The Competition Authority said that Google's appeal would not prevent the tech behemoth from paying the penalties.
After a dispute with local media over the payment for news content, Google is appealing against €500 million (more than Rs 43,000,000,000) penalty levied by France's antitrust agency. The financial penalty came as worldwide pressure mounted on online platforms to share more of the cash generated by exploiting media publishers' material.
Sebastien Missoffe, the head of Google France stated that the company disagrees with several legal components and believes the fine is excessive in comparison to its attempts to achieve an agreement and comply with the new law.
According to The Guardian, Missoffe also said: "We continue to work hard to resolve this case and put deals in place. This includes expanding offers to 1,200 publishers, clarifying aspects of our contracts, and sharing more data as requested by the French Competition Authority."
Meanwhile, a Google spokesperson said: "We have acted in good faith throughout the entire process. The fine ignores our efforts to reach an agreement, and the reality of how news works on our platforms."

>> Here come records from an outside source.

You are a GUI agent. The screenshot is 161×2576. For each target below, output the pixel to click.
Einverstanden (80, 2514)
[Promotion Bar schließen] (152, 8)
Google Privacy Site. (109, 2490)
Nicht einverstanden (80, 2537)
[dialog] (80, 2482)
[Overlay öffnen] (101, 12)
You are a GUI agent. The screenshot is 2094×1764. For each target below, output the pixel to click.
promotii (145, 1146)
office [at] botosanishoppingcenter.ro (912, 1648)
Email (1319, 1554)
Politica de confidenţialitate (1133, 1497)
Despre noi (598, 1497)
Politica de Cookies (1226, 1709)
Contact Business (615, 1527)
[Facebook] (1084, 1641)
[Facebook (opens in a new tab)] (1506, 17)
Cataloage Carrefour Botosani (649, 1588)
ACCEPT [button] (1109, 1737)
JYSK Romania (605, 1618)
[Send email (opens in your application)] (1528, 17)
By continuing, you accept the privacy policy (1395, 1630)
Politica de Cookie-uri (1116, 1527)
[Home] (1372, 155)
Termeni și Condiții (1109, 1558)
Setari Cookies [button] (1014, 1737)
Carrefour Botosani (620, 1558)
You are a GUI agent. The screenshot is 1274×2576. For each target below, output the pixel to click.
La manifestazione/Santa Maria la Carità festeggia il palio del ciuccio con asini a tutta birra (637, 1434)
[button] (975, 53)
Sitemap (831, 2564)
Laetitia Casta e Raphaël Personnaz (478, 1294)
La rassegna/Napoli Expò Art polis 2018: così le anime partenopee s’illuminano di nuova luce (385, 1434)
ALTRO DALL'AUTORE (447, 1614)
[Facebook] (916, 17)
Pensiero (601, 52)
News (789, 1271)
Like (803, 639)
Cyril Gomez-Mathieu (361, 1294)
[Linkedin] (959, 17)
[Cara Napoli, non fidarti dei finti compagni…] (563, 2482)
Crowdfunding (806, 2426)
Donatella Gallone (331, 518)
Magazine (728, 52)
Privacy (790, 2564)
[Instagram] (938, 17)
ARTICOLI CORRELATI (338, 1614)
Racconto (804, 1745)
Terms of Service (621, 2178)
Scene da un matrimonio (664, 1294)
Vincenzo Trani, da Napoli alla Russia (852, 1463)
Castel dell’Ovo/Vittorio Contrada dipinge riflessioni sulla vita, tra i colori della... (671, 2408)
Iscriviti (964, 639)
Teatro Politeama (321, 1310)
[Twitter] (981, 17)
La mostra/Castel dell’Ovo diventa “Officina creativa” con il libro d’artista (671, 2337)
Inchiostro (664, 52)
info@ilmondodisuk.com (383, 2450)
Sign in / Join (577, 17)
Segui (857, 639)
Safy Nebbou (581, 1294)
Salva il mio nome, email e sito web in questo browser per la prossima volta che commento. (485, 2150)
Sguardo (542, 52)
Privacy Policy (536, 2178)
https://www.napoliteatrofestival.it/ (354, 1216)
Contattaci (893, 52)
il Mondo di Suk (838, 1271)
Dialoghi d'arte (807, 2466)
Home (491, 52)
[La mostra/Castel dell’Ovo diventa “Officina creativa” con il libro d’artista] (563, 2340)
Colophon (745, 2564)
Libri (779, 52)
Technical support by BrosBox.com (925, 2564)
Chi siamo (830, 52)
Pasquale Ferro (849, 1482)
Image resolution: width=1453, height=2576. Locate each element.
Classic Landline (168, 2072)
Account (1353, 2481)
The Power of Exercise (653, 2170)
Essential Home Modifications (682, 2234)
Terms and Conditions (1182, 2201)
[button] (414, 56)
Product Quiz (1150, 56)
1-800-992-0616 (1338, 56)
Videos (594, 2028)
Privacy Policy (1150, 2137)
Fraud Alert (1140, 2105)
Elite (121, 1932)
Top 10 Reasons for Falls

The American tech giant Google was penalised by the French antitrust authority for failing to follow its instructions on how to conduct negotiations with publishers. The Competition Authority said this week that Google's appeal would not prevent the tech behemoth from paying the penalties.
The dispute centred on whether the Alphabet company violated temporary instructions given by the Competition Authority. It was also stated that such talks with any news publishers who requested them should take place within three months.
In July, the watchdog ordered Google to submit plans over the next two months detailing how it will reimburse news organisations and other publishers for the use of their content. If Google fails to comply, it could face fines of up to €900,000 per day.
APIG, a news publisher that represents the majority of major French print news publishers such as Le Figaro, Le Monde, SEPM, and AFP, is among those accusing Google of failing to hold negotiations with them to find common ground for online news content payment.
It should be understood that publishers can charge for the display of news "snippets" on search engine results under the European Union's copyright directive, which went into effect in 2019.
The penalty comes as online tech platforms like Google and Facebook face rising international pressure to share more of the revenue they earn from media publishers. Regulators are already putting pressure on them, concerned that they are exploiting their scale and market dominance to benefit themselves.
In February, as a result of the dispute between tech giants and publishers, Facebook temporarily removed news from its site for its Australian customers. After reaching an agreement with the Australian government, the social networking business altered its decision after a few days.
Two antitrust investigations into the social media platform have been launched by regulators in the United Kingdom and Europe, while Britain's Competition and Markets Authority (CMA) began a probe into Google and Apple since becoming an independent regulator in its own right in January following the country's exit from the European Union.
In 2020, Google unveiled its News Showcase service, which has storey panels prepared by partner publications, as well as a $1 billion (£730 million) payment to publishers for their material over the next three years.